TMR:  What is the appeal to writing poetry books about sports?

KA:  My daughter is playing lacrosse and basketball and soccer, and I played basketball and baseball as a kid. Generally every kid in middle school has some connection or relationship with sports. Whether they're playing it, their siblings are playing it, or they're going to the games. Sports is a huge part of their life, and so that becomes a connection. It becomes a hook and the jump off point for us to then have a discussion around things I want to talk about: family, friendship, crushes. Ultimately, I want middle school kids and up to read this book. What's going to be a way that I can do it, and they're going to be able to connect with it immediately? The perception is that poetry isn't going to connect, because we're all afraid of it. Sports gives me that opportunity to let them walk through the door and feel okay.

The perception is that poetry isn't going to connect, because we're all afraid of it. Sports gives me that opportunity to let them walk through the door and feel okay.

And the next thing, the biggest thing, is it's a huge metaphor. Sports are a huge metaphor for our lives. The things I'm really writing about are not about sports. That's just a vehicle I use to travel on this journey to better understand who we are, who our friends are, what's important in our lives, and so forth.

TMR:  Rebound, a prequel to The Crossover, is coming out on April 3. What has it been like, writing the book? Why did you decide to go back into that world, but into the past?

KA:  I wasn't done with writing about JB and Josh's father. I wasn't done with the character, and many of the readers weren't done. They were begging me, almost demanding, that I continue the story, so I had to figure out the best way to tell the story in a way that was authentic for my storytelling interest. For me, it was me writing about their dad when he was twelve years old, and telling his story about how he became who he became, which gives some insight into how the boys became who they became. It was a great process. I started writing it about two years ago, and actually just finished it a few weeks ago.

TMR:  When discussing Booked, you've said it's not an autobiography, but that there are elements of truth in it. Were there any autobiographical elements that you drew from while writing Solo?

KA:  Ghana. I've been to Ghana seven times. I'm building a library in the eastern region of Ghana, so this novel gave me an opportunity to write about my love for that country and its people. In each book I try to pull from my experiences, things I've observed, and try to incorporate that into the book. Each book has a little bit of me, and Solo certainly is no different.

I think the whole goal of art is, as artists, to make our personal your business. If we can do that, then we accomplish something.

TMR:  Do you think that art, particularly poetry, can make the world a better place?

KA: Absolutely.

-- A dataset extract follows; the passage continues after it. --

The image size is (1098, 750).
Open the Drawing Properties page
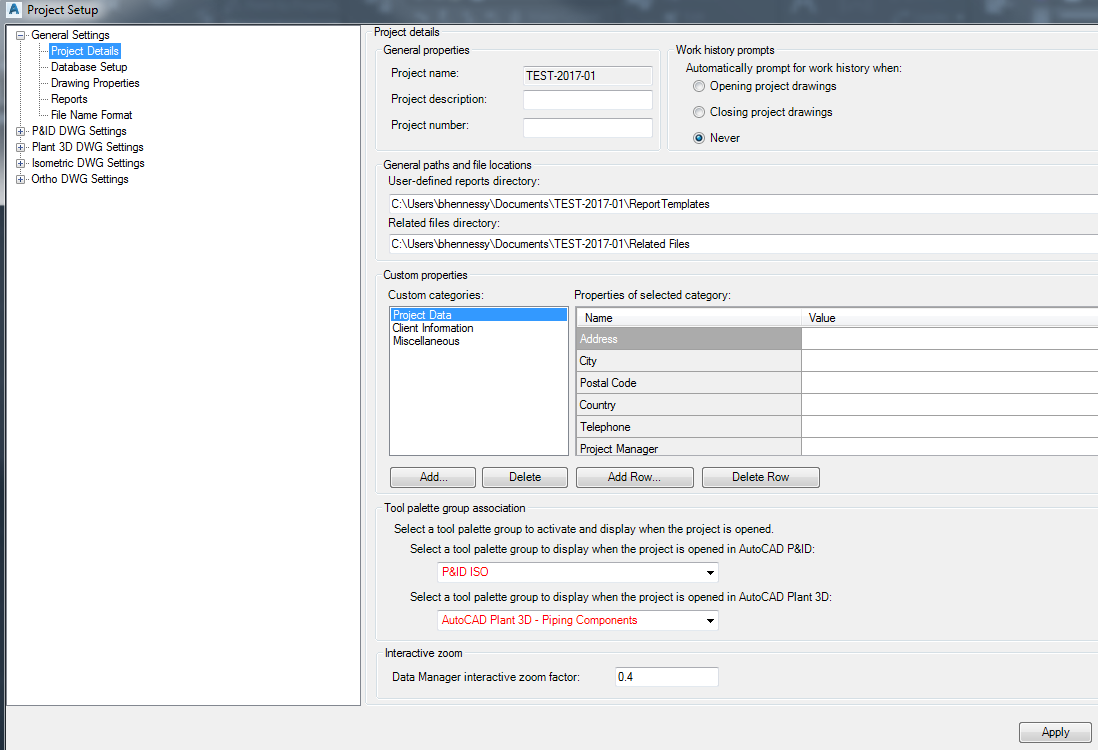pos(93,82)
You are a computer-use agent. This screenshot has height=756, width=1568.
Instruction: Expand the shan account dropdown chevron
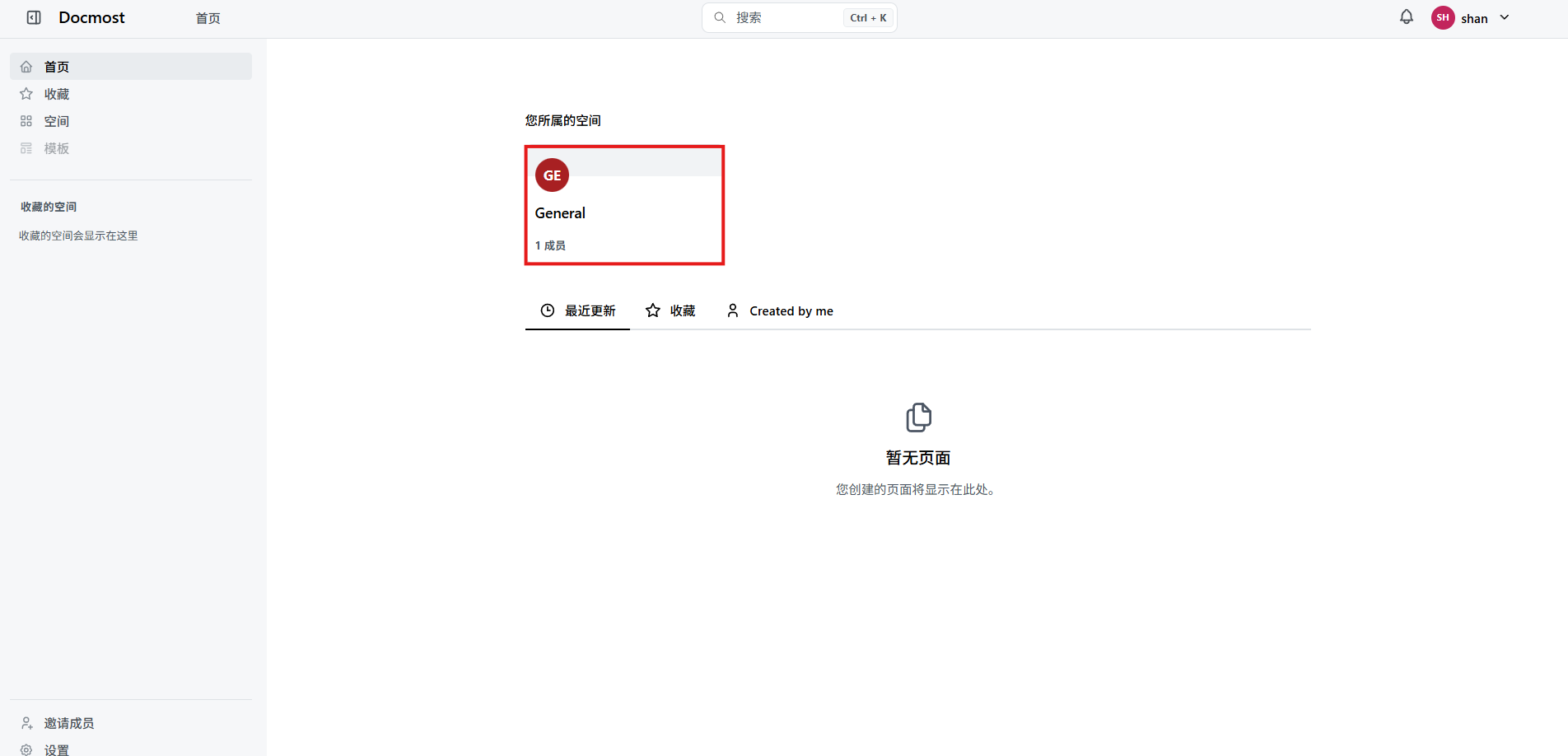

We can have this shared experience around a text, song, poem, film, or a book, and this shared experience that we have doesn't segregate us. It doesn't divide us. We all feel the same way. We laugh, we cry, we hope. We smile, we love. We do that, all of us. If you can find a piece of art that can bring that out in us, then that's a connection. And I think, to the degree that we can then allow that to carry over into our lives, that's pretty magical.

I recently did an event at the Savannah Children's Book Festival, and there were four hundred people in the audience, maybe. Three hundred were kids. And you've got people from all across the racial spectrum, various ethnic backgrounds, different genders, religions, and we're just having a blast. We're out there reciting poetry, doing a little call and response from some of the books, and they're responding. And there's this moment where I look out and I just see this big sea of beautiful, hopeful, loving faces. And in that moment, we're all one. We're all connected by these words that open a world of possible for each of us. Nobody's thinking about anything but that.

To the degree where we can make that our lives, that's my goal. To give you that kind of experience, and then to hopefully have you feel like, "This is what I like. This is what I want to do. This is who I want to be." Ultimately I think art in general, and poetry in particular, has this capacity to allow us to become more human.